# Does G.M. use Takeda Airbags. 33 Million now defective



## Jim Frye (Mar 16, 2011)

You can go to NHTSA's recall page, plug in your VIN and see if ypur car is included.


----------



## bostonboy (Apr 8, 2015)

I believe all car manufactures use these airbags. From what I hear its the blasting caps material that is bad. When that material get moist they don't ignite. The engineers have said something to the owners of takeda but to save some money they used substandard material like a lot of companies do.


----------



## spacedout (Dec 7, 2010)

I believe the 2011-2012 cruze uses a different airbag than the 2013+. The 2013+ uses one variable speed airbag where the 2011-2012 uses two separate bags one for low speed and one for high speed crashes. Will have to check but think only the 2013+ uses the Takada air bag. Does anyone remember after GM switched to this airbag some young woman lost her eye when the airbag threw shrapnel all over the car? 

I agree with Jim Frye, find out how to check and see if your car is effected!


----------



## ChevyGuy (Dec 13, 2014)

Yes, and the Cruze has a past recall on the driver's side for that. I'm not sure if the expanded recall affects us or not. Just taking a quick read, it looks like we may have to take our cars back in for the passenger side airbag.


----------



## Eddy Cruze (Jan 10, 2014)

Jim Frye said:


> You can go to NHTSA's recall page, plug in your VIN and see if ypur car is included.


 I just visited the address in the article above https://vinrcl.safercar.gov/vin/ which redirected me to the Chevrolet Recall Center, the same center I have bookmarked on my computer. There is no news.


----------



## ChevyGuy (Dec 13, 2014)

Eddy Cruze said:


> I just visited the address in the article above https://vinrcl.safercar.gov/vin/ which redirected me to the Chevrolet Recall Center, the same center I have bookmarked on my computer. There is no news.


I went to a different section where you only input year/make/model. Only 4 recalls for 2013:

Engine Block Heater Power Cord Damage (July 2014)
Driver's Front Air Bag Inflator Rupture (June 2014)
Front Right Half Shaft may Fracture (March 2014)
Front Right Half Shaft may Fracture (September 2013)

So either it's not affected or it hasn't made it's way into their system yet.


----------



## Jim Frye (Mar 16, 2011)

Interesting. All of the local and national news shows today have been directing folks to the NHTSA site to look up their VINs for the recall. I went to this site:

http://www-odi.nhtsa.dot.gov/owners/SearchVehicles

And got this message:

*Service Temporarily Unavailable*

The server is temporarily unable to service your request due to maintenance downtime or capacity problems. Please try again later.

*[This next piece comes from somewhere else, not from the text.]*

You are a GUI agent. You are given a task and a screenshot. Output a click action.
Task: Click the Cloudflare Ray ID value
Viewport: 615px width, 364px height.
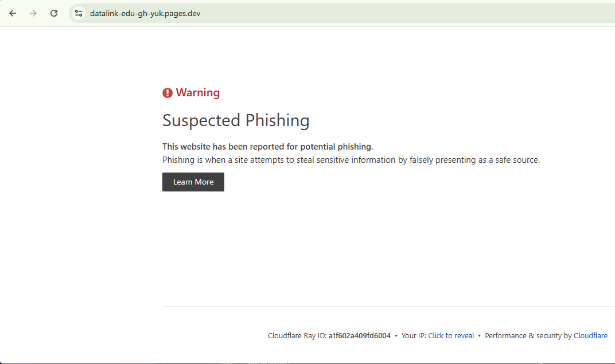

I went to CarComplaints.com and looked at their recall page which lists today's announcement, but it says that the full list of vehicles affected by today's recall is not available yet. I suspect our news media is woefully uninformed and following its normal operation of trying to be first rather than right. 

http://www.carcomplaints.com/news/2015/takata-airbag-recalls-34-million.shtml


----------



## ChevyGuy (Dec 13, 2014)

Yup. Wait a bit and try again.


----------



## obermd (Mar 3, 2012)

Since this was just announced today I suspect it will be a few weeks before GM identifies and publishes all the VINs their affected cars.


----------



## Merc6 (Jun 8, 2013)

spacedout said:


> I believe the 2011-2012 cruze uses a different airbag than the 2013+. The 2013+ uses one variable speed airbag where the 2011-2012 uses two separate bags one for low speed and one for high speed crashes. Will have to check but think only the 2013+ uses the Takada air bag. Does anyone remember after GM switched to this airbag some young woman lost her eye when the airbag threw shrapnel all over the car?
> 
> I agree with Jim Frye, find out how to check and see if your car is effected!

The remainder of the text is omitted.